[Math] How to Find the Maximum of a Function Represented by a Back-Propagation Neural Network

machine learningneural networksnonlinear optimizationoptimization

First, I train a standard feed-forward neural network over a training set of data points. I get an approximate function, say $F(x)$, represented implicitly by that neural network.

1. How do I find its (global) maximum?

Note that the function $F(x)$ is not given explicitly; it is only implicitly realized by the neural network.

$F(x)$ should be differentiable, and gradient descent may be applied to it. But I'm not sure how this could be done given only the neural network.

2. Could the structure of the neural network be exploited so that I could find the maxima faster?

PS: the question is not the same as finding the maximum value of a set of data points — I need the neural network for other purposes, so the neural network must be trained first, and the maximum be found afterwards.

Best Answer

The only way I can think of doing this is to use a method similar to back propagation.

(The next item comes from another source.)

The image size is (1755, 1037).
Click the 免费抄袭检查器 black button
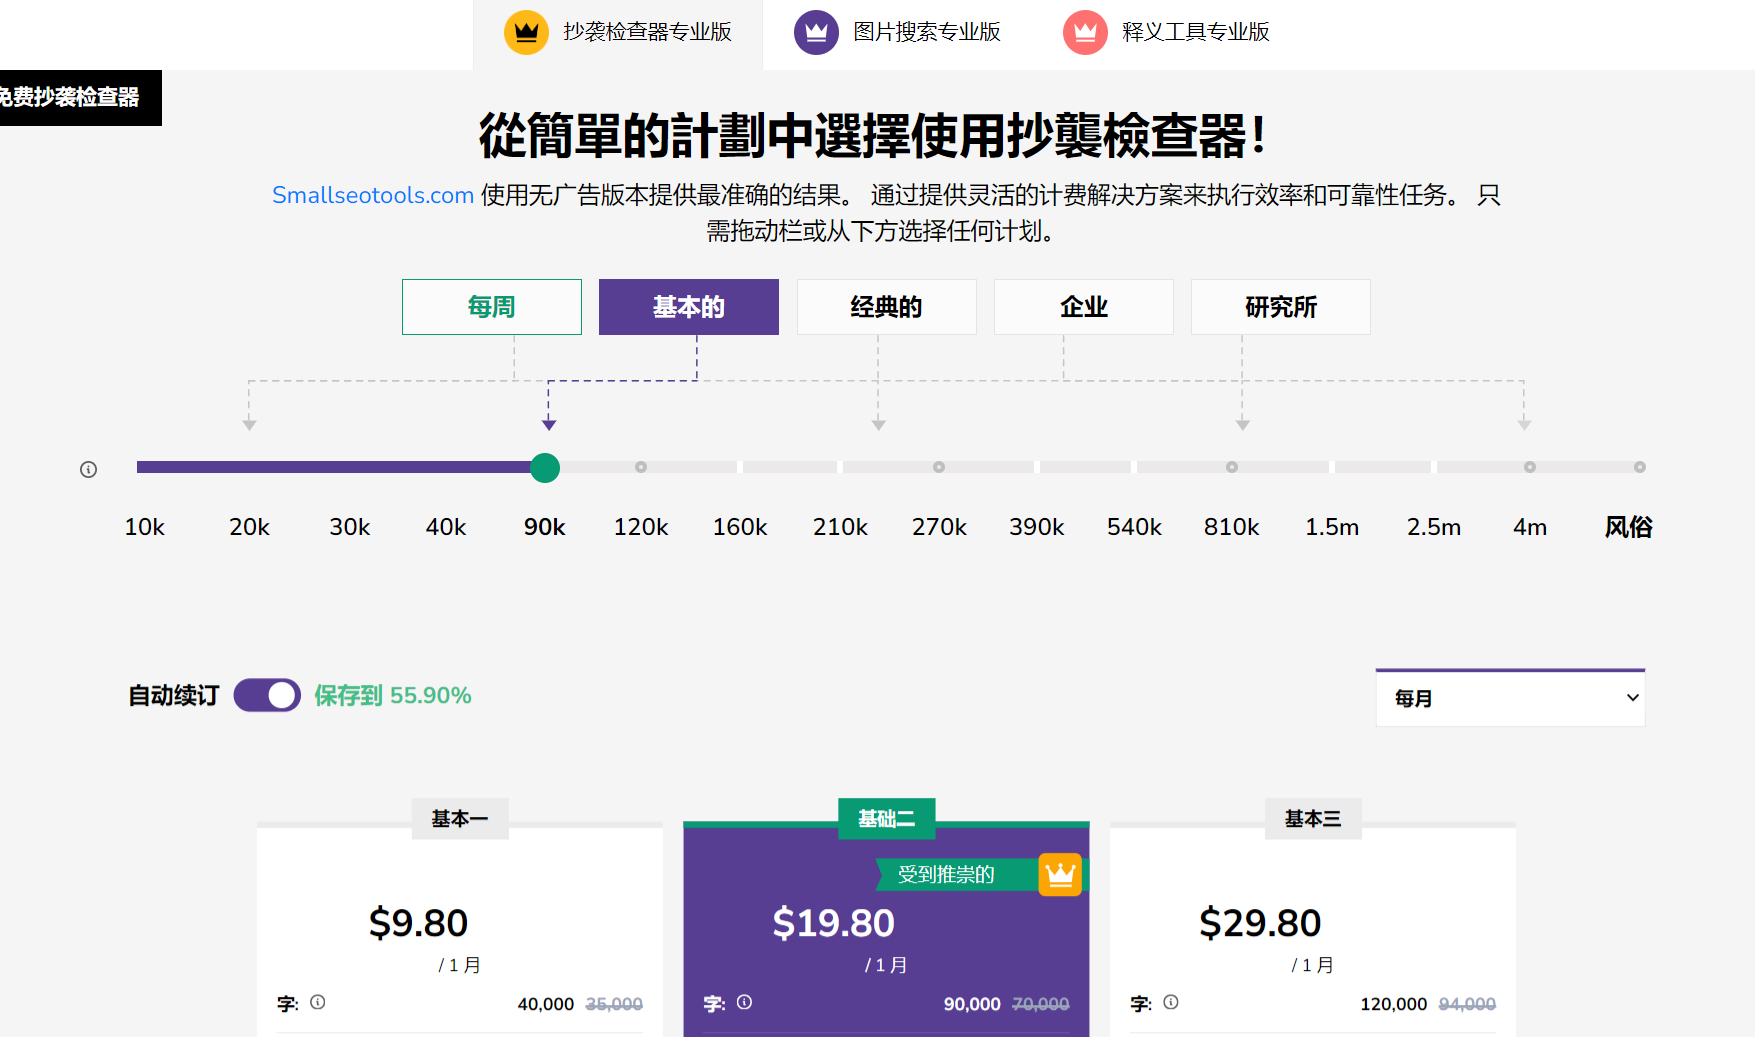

A traditional FFNN has L layers where each layer will have a set of input responses $a^{(l)} = \{a^{(l)}_1, a^{(l)}_2, \dots, a^{(l)}_n\}$ and a matrix of weights $W^{(l)}$ where $W^{(l)}_{jk}$ represents the weight connecting the j-th node from the previous layer to the i-th node of the current layer. There are also activation functions $f^{(l)}(z^{(l)}_k)$ where $z^{(l)}_k = [W^{(l)}_{1k}a^{(l)}_1, W^{(l)}_{2k}a^{(l)}_2, \dots, W^{(l)}_{nk}a^{(l)}_n]$ that are applied to every node in every layer. What you are looking for is the gradient of the activation function of the output layer $\nabla{f}^{(L)}$ (in this case just one node) with respect to the input of the first layer. Using the chain rule, $$ \nabla (f^{(l)}(z^{(l)}_k)) = \nabla f^{(l)}(z^{(l)}_k)\nabla z^{(l)}_k \\ = \nabla f^{(l)}(z^{(l)}_k) \cdot \sum_j W_{jk}\nabla(f^{(l - 1)}(z^{(l - 1)}_j)) $$

Using this equation you can calculate the gradient in terms of the input space through a process similar to back propagation where instead of propagating the gradient of the loss function, you are propagating the gradient of the activation function.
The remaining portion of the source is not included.